I recently graduated from college. Yes, the class of 2020 and all that.
It was not how I expected my senior year to go, let alone my graduation ceremony. Still, there have been some surprisingly good parts to it. I graduated from Kalamazoo College in Michigan, but I moved back home to finish up here in quarantine. A quarter of online classes, with no cafès to escape to and counting on spotty wifi, was hard, but being back in Maine had its upsides.
Like seeing winter turn to spring in Maine for the first time in five years, eating more take-out than usual to support the local economy, or focusing more on hobbies. The graduation ceremony cannot replace walking across the stage with all my classmates, but it was wonderful in its own way, with my family sitting in the backyard, cheering through their masks. This might be surprising, but what I really missed that day was not my friends or professors or the college campus, but my grandparents. All of my grandparents passed away before they could witness my graduation.
My maternal grandfather passed away during my freshman year of college, and my paternal grandfather in my junior year. My maternal grandmother passed away when I was 15, and my paternal grandmother when I was two. Though I knew each one in different capacities, they were with me every step of the way during college.
My academic focuses were motivated and inspired by their lives, their characters, and the questions about them and their experiences that had been left with me. From Nona, I inherited a desire to understand the world and all its people, leading me to major in anthropology.
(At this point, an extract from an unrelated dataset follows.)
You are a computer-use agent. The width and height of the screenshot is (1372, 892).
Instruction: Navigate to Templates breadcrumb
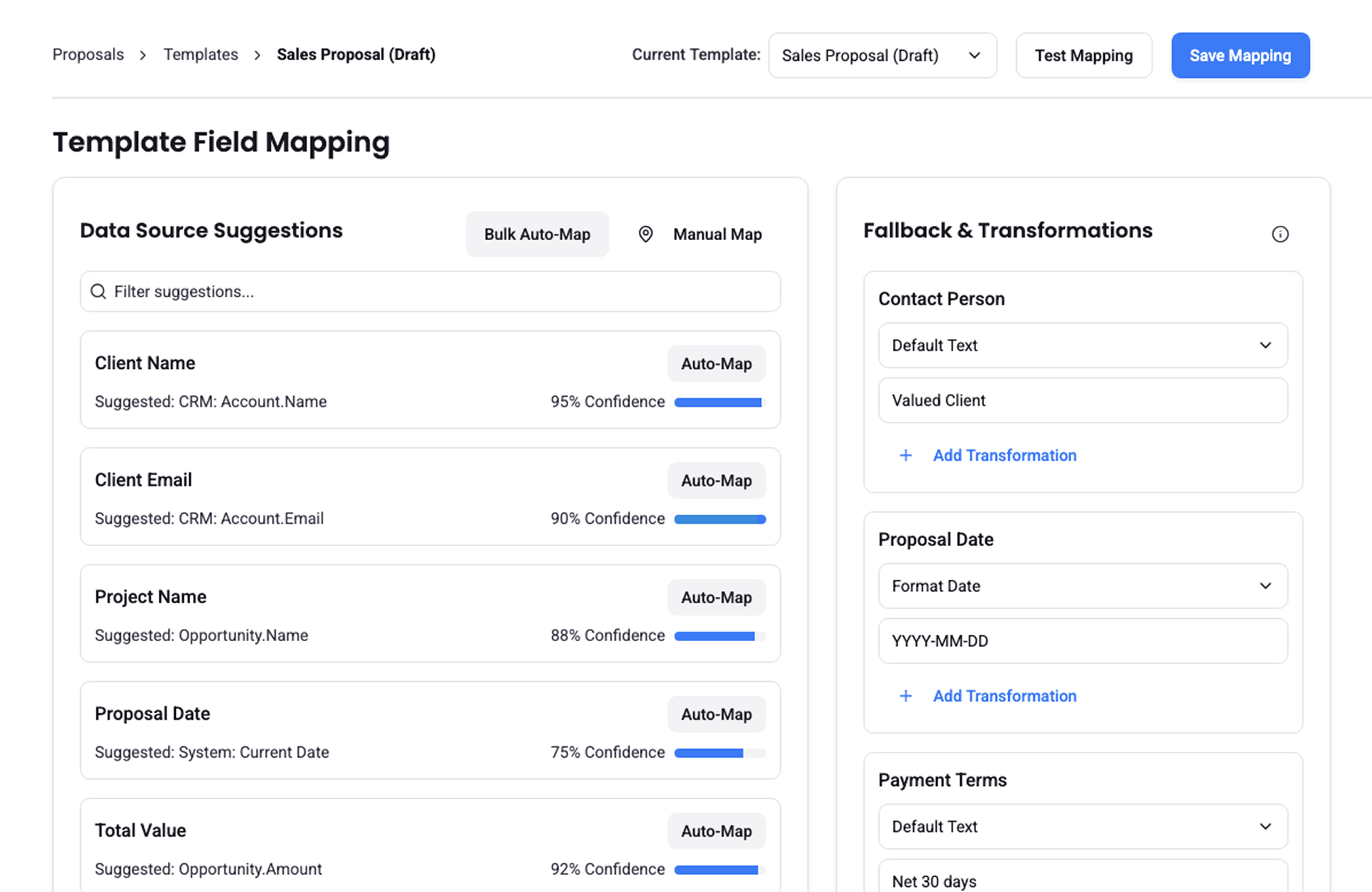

From Grampa, I inherited an enjoyment of the walks across campus, admittedly often hurried, a breath of nature and fresh air. From Opa, I inherited a profound desire to improve my German, and I was lucky enough to be able to use it with him in his last years. From Oma, I inherited the story of flight, that I recalled as I studied current refugee groups and the international laws that were established after her story.
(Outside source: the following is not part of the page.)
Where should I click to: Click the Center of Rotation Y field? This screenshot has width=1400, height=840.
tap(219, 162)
In each of my classes, each of my conversations, each corner of campus, I felt the inherited stories and lives of my grandparents that motived me and pushed me to find out more.
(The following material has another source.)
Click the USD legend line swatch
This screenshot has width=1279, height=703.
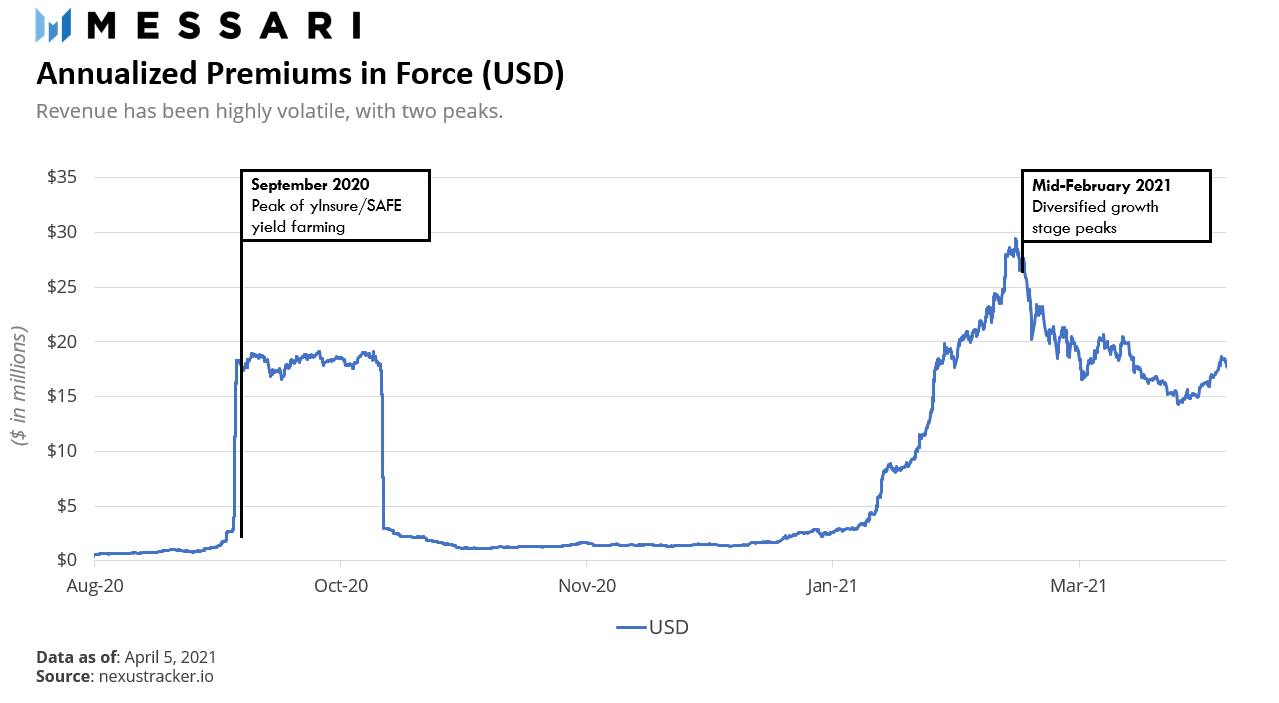pyautogui.click(x=630, y=628)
In some ways, my path of study was a selfish one, inspired by the stories of my ancestors, and necessary to satisfy the questions that have swirled around me as I grew up. If it was selfish, it was worth it, because it was for my grandparents and everything that I have inherited from them.
Though I am incredibly sad that none of them witnessed my graduation, they are wholly entangled in my degrees and success. Without this inheritance, I would not have accomplished everything I did in the last four years.